==== Source material ====

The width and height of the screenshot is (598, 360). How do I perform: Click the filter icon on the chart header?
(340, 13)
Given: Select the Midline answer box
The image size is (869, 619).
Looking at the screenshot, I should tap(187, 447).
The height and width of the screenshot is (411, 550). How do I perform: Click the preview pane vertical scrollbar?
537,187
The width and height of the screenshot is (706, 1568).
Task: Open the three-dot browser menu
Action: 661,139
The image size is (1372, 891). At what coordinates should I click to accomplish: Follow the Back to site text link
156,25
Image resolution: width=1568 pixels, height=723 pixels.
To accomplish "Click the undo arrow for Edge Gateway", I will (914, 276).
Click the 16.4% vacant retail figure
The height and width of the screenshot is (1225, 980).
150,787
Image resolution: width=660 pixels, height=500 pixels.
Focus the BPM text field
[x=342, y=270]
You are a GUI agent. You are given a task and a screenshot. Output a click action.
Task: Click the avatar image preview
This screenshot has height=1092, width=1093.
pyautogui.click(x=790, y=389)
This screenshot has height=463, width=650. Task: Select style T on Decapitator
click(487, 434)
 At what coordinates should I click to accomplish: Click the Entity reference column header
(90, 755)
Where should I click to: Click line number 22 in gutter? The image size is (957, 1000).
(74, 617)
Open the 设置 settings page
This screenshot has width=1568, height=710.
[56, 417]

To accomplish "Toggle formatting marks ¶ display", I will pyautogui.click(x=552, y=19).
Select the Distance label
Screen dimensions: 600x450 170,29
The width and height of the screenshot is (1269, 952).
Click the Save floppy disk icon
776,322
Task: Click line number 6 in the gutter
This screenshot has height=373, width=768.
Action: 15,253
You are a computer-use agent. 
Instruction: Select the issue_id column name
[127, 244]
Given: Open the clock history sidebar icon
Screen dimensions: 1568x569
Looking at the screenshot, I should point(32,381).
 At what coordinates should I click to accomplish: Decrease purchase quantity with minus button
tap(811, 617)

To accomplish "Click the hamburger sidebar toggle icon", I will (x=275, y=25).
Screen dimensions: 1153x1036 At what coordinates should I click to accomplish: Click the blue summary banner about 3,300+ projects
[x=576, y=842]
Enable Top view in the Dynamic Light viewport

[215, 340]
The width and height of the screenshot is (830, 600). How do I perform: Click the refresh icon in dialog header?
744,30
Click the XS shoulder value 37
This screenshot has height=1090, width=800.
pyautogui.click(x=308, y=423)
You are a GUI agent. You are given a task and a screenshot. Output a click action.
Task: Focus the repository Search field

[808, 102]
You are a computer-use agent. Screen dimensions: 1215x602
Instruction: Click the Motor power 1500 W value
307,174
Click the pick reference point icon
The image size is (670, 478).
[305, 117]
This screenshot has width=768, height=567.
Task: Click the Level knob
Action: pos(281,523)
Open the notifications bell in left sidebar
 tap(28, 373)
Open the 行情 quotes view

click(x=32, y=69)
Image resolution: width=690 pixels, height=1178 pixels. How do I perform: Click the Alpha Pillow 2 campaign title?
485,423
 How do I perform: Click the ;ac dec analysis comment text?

====

Repeat every entry exactly. Nothing may be dropped.

The width and height of the screenshot is (598, 360). How do I perform: Click the filter icon on the chart header?
(340, 13)
Given: Select the Midline answer box
The image size is (869, 619).
Looking at the screenshot, I should tap(187, 447).
The height and width of the screenshot is (411, 550). How do I perform: Click the preview pane vertical scrollbar?
537,187
The width and height of the screenshot is (706, 1568).
Task: Open the three-dot browser menu
Action: 661,139
The image size is (1372, 891). At what coordinates should I click to accomplish: Follow the Back to site text link
156,25
Image resolution: width=1568 pixels, height=723 pixels.
To accomplish "Click the undo arrow for Edge Gateway", I will (914, 276).
Click the 16.4% vacant retail figure
The height and width of the screenshot is (1225, 980).
150,787
Image resolution: width=660 pixels, height=500 pixels.
Focus the BPM text field
[x=342, y=270]
You are a GUI agent. You are given a task and a screenshot. Output a click action.
Task: Click the avatar image preview
This screenshot has height=1092, width=1093.
pyautogui.click(x=790, y=389)
This screenshot has height=463, width=650. Task: Select style T on Decapitator
click(487, 434)
 At what coordinates should I click to accomplish: Click the Entity reference column header
(90, 755)
Where should I click to: Click line number 22 in gutter? The image size is (957, 1000).
(74, 617)
Open the 设置 settings page
This screenshot has width=1568, height=710.
[56, 417]

To accomplish "Toggle formatting marks ¶ display", I will pyautogui.click(x=552, y=19).
Select the Distance label
Screen dimensions: 600x450 170,29
The width and height of the screenshot is (1269, 952).
Click the Save floppy disk icon
776,322
Task: Click line number 6 in the gutter
This screenshot has height=373, width=768.
Action: 15,253
You are a computer-use agent. 
Instruction: Select the issue_id column name
[127, 244]
Given: Open the clock history sidebar icon
Screen dimensions: 1568x569
Looking at the screenshot, I should point(32,381).
 At what coordinates should I click to accomplish: Decrease purchase quantity with minus button
tap(811, 617)

To accomplish "Click the hamburger sidebar toggle icon", I will (x=275, y=25).
Screen dimensions: 1153x1036 At what coordinates should I click to accomplish: Click the blue summary banner about 3,300+ projects
[x=576, y=842]
Enable Top view in the Dynamic Light viewport

[215, 340]
The width and height of the screenshot is (830, 600). How do I perform: Click the refresh icon in dialog header?
744,30
Click the XS shoulder value 37
This screenshot has height=1090, width=800.
pyautogui.click(x=308, y=423)
You are a GUI agent. You are given a task and a screenshot. Output a click action.
Task: Focus the repository Search field

[808, 102]
You are a computer-use agent. Screen dimensions: 1215x602
Instruction: Click the Motor power 1500 W value
307,174
Click the pick reference point icon
The image size is (670, 478).
[305, 117]
This screenshot has width=768, height=567.
Task: Click the Level knob
Action: pos(281,523)
Open the notifications bell in left sidebar
 tap(28, 373)
Open the 行情 quotes view

click(x=32, y=69)
Image resolution: width=690 pixels, height=1178 pixels. How do I perform: Click the Alpha Pillow 2 campaign title?
485,423
 How do I perform: Click the ;ac dec analysis comment text?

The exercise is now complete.